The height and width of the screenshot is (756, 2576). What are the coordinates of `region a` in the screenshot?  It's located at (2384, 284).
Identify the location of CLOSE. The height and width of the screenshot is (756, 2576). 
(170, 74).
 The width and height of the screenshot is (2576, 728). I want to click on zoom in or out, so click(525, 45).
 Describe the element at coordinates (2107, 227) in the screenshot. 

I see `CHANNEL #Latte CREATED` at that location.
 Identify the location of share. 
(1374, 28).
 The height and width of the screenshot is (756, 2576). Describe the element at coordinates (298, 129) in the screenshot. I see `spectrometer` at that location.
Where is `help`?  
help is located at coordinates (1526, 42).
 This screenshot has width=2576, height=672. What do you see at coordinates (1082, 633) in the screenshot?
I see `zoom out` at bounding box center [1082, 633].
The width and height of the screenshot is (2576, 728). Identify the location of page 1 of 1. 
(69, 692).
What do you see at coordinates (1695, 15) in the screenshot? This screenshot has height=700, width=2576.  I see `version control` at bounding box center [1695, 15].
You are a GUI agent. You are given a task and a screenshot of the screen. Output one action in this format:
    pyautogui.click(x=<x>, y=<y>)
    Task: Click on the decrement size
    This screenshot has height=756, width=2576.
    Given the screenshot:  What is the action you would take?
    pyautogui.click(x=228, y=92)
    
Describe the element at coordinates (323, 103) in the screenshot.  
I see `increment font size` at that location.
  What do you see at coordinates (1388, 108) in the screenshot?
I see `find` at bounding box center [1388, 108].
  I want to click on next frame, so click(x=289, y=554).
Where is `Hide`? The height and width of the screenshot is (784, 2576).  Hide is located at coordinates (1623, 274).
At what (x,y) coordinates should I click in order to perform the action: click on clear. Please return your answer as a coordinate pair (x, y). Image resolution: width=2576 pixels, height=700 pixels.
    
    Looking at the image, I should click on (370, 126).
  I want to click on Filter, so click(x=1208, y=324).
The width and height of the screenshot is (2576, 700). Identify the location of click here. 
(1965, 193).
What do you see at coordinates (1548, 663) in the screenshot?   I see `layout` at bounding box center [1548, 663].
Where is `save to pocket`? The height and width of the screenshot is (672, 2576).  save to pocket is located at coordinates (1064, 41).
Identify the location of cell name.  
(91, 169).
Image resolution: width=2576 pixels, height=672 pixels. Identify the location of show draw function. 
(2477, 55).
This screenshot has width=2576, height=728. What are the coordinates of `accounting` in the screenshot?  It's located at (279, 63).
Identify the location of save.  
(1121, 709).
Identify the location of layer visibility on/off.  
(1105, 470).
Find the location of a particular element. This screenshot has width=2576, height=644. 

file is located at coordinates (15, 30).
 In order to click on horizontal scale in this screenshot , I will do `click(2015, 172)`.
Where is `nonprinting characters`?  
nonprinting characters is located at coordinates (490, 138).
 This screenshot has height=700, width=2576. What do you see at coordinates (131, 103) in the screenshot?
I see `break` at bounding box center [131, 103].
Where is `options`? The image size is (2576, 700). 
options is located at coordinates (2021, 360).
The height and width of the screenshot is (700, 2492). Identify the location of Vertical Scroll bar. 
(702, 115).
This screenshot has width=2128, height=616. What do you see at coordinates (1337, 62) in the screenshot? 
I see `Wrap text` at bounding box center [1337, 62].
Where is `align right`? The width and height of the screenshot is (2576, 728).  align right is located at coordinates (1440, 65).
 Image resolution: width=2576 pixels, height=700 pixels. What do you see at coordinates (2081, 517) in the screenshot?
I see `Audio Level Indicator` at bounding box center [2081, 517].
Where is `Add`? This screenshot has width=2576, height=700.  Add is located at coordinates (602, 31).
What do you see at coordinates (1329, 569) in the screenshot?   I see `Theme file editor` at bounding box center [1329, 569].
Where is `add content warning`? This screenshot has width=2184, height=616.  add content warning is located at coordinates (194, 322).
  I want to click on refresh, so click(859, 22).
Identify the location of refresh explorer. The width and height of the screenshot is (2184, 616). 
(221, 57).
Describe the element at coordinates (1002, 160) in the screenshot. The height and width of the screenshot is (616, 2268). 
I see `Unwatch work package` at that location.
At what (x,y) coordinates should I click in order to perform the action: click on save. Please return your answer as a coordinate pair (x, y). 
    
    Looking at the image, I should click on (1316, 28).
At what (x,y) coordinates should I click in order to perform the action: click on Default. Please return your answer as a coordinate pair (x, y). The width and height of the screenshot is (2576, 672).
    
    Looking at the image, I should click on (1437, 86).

════════════════════

• **GOAL OF THE EXERCISE**
Reproduce the listing above verbatim, starting at the line that contains "What do you see at coordinates (1388, 108)" and ending after the line that contains "(702, 115).".

• **EXERCISE SOLUTION**
  What do you see at coordinates (1388, 108) in the screenshot?
I see `find` at bounding box center [1388, 108].
  I want to click on next frame, so click(x=289, y=554).
Where is `Hide`? The height and width of the screenshot is (784, 2576).  Hide is located at coordinates (1623, 274).
At what (x,y) coordinates should I click in order to perform the action: click on clear. Please return your answer as a coordinate pair (x, y). Image resolution: width=2576 pixels, height=700 pixels.
    
    Looking at the image, I should click on (370, 126).
  I want to click on Filter, so click(x=1208, y=324).
The width and height of the screenshot is (2576, 700). Identify the location of click here. 
(1965, 193).
What do you see at coordinates (1548, 663) in the screenshot?   I see `layout` at bounding box center [1548, 663].
Where is `save to pocket`? The height and width of the screenshot is (672, 2576).  save to pocket is located at coordinates (1064, 41).
Identify the location of cell name.  
(91, 169).
Image resolution: width=2576 pixels, height=672 pixels. Identify the location of show draw function. 
(2477, 55).
This screenshot has width=2576, height=728. What are the coordinates of `accounting` in the screenshot?  It's located at (279, 63).
Identify the location of save.  
(1121, 709).
Identify the location of layer visibility on/off.  
(1105, 470).
Find the location of a particular element. This screenshot has width=2576, height=644. 

file is located at coordinates (15, 30).
 In order to click on horizontal scale in this screenshot , I will do `click(2015, 172)`.
Where is `nonprinting characters`?  
nonprinting characters is located at coordinates (490, 138).
 This screenshot has height=700, width=2576. What do you see at coordinates (131, 103) in the screenshot?
I see `break` at bounding box center [131, 103].
Where is `options`? The image size is (2576, 700). 
options is located at coordinates (2021, 360).
The height and width of the screenshot is (700, 2492). Identify the location of Vertical Scroll bar. 
(702, 115).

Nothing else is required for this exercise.